### EXTRACT
☆ ☆ ☆

This post is brought to you by Strange Adventures by G. W. Thomas. Enjoy a fast-paced adventure filled with action and horror? Then this is the book for you with four Weird Westerns featuring Deputy Sheriff Brett Hope. “Heller” has Hope running from an ancient terror but falling amongst bad men. “Laacoon” has Hope doing the pursuing of some dark secret that is slowly killing an entire family. “Silence” features a town full of vampires, where the undead make no noise. And “Weep the Dust” sees the deputy find a job as sheriff, at last, only to have Bargainville invaded by strange zombie-like dead men. The rest of the book will take you to far places like the Alps, Labrador and the interior desert and rain forests of British Columbia. Check out the companion volume Strange Detectives too.
Edgar Rice Burroughs flourished during the age of the weekly magazines, All-Story Weekly, Argosy, Blue Book and Red Book. These weekly publications were also general magazines, meaning a Western might appear beside a sea story, beside a Science Fiction tale, beside a Romance and so on. Edgar Rice Burroughs popularized SF in their pages because he was the first to truly marry gadgets and space stuff to a tale of romance, hooking both male and female readers.
For decades Burroughs was one of the top paid writers (along with Zane Grey), establishing a style of fantastic adventure that would be copied by others like Otis Adelbert Kline, Howard Browne and a host of others. Magazines that could not get Burroughs would publish pseudo-Burroughs. And then in the 1930s the Magazine Era became the Pulp era.

☆ ☆ ☆

### DATA LINES
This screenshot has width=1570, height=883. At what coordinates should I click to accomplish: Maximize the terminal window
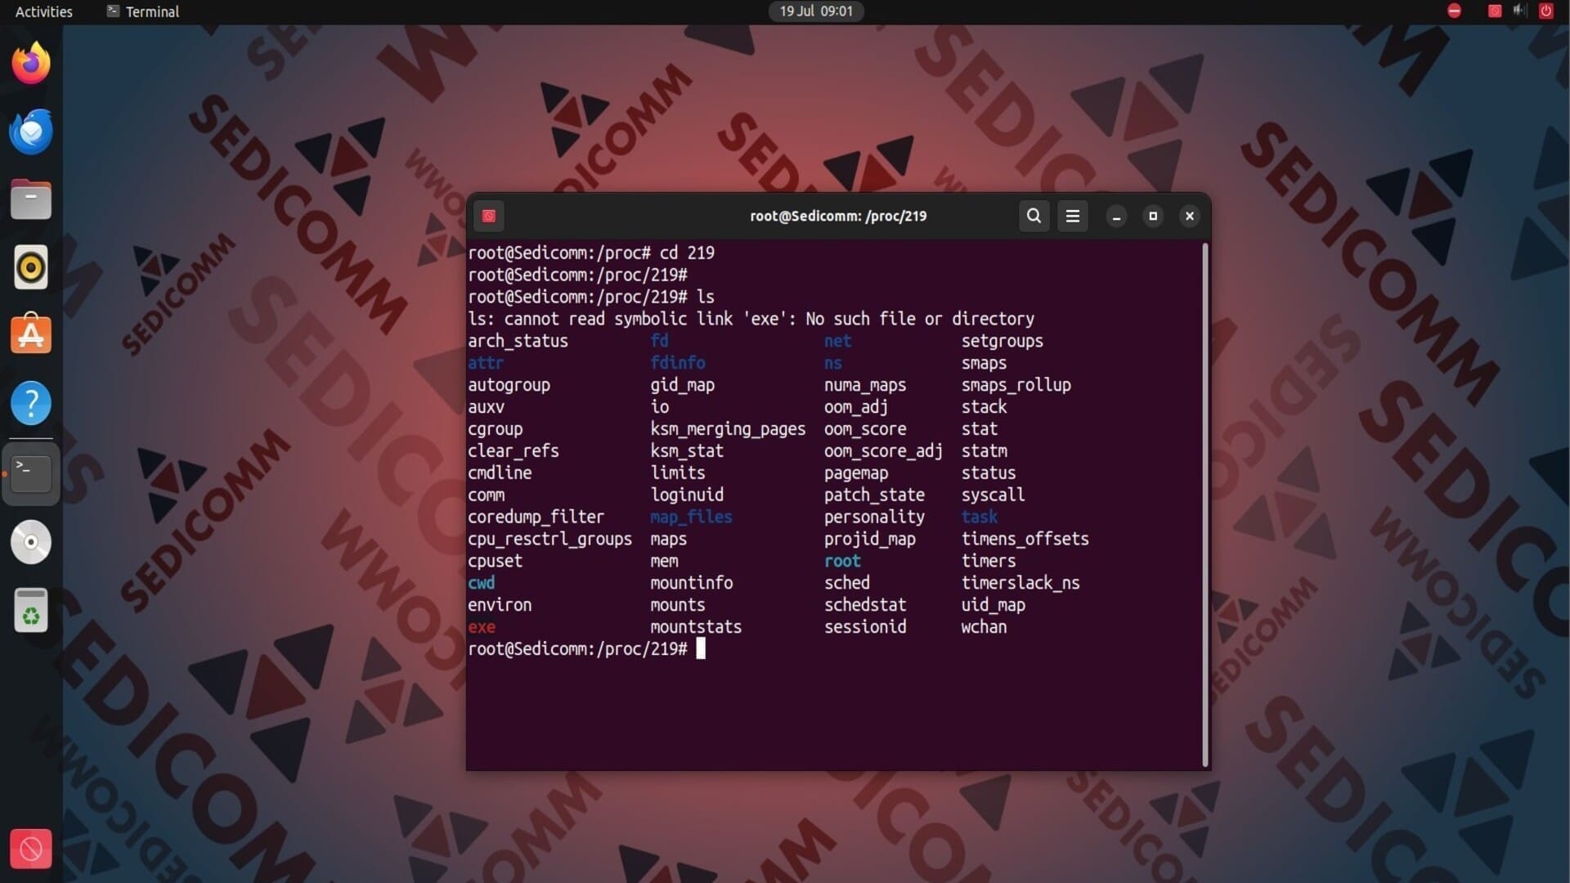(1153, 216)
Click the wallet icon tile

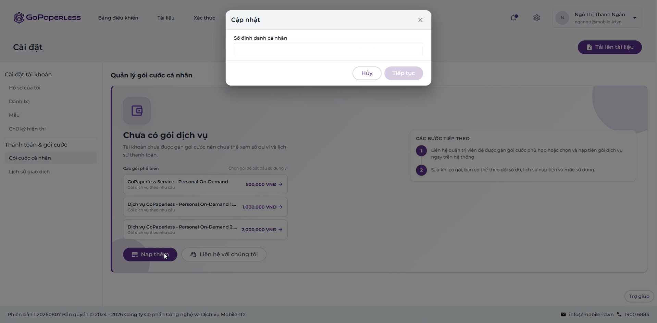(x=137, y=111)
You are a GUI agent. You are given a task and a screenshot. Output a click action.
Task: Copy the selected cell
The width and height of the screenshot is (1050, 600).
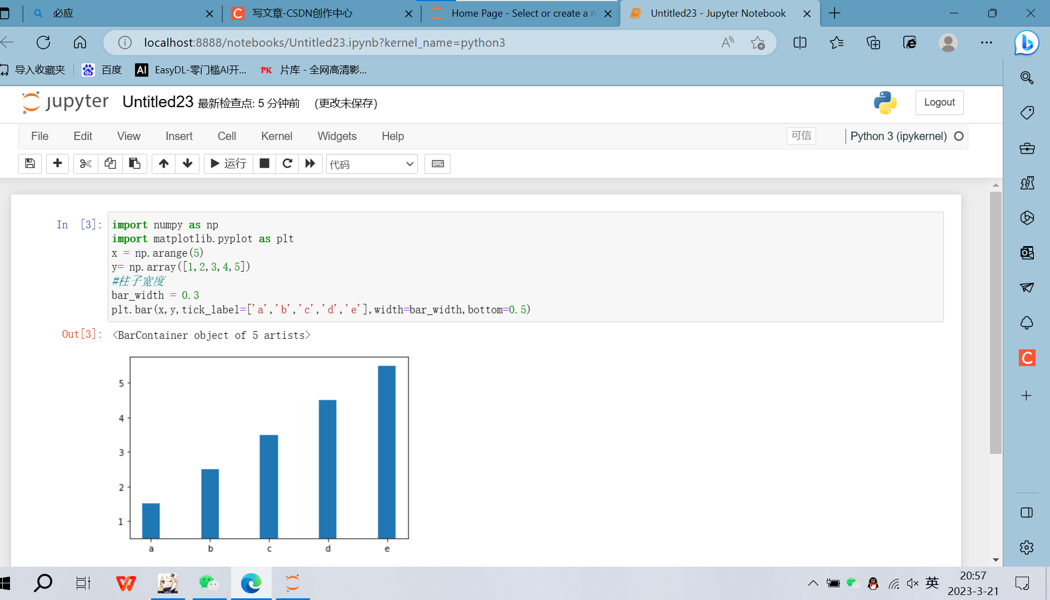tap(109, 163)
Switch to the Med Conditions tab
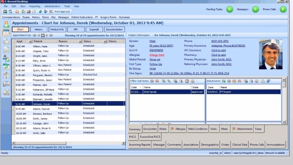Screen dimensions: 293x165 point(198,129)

☆ ☆ ☆

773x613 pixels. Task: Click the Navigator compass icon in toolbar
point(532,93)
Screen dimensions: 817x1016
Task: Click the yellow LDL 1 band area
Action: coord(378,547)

☆ ☆ ☆

### CHALLENGES
- A) According to the passage on Edgar Rice Burroughs, why did he popularize science fiction in the weekly magazines? Answer in one to three sentences.
- B) In the passage on Edgar Rice Burroughs, which writer is named with him as one of the top paid writers?
- C) Do these statements agree with the passage on Edgar Rice Burroughs? For each, answer yes or no and quote the words that decide it.
(i) Burroughs was one of the top paid writers for decades.
(ii) Magazines that could not get Burroughs stopped printing adventure stories.
(iii) The Magazine Era became the Pulp era in the 1920s.

### TASK ANSWERS
- A) He was the first to truly marry gadgets and space stuff to a tale of romance. That combination hooked both male and female readers.

- B) Zane Grey.

- C)
(i) Yes: "For decades Burroughs was one of the top paid writers"
(ii) No: "Magazines that could not get Burroughs would publish pseudo-Burroughs."
(iii) No: "And then in the 1930s the Magazine Era became the Pulp era."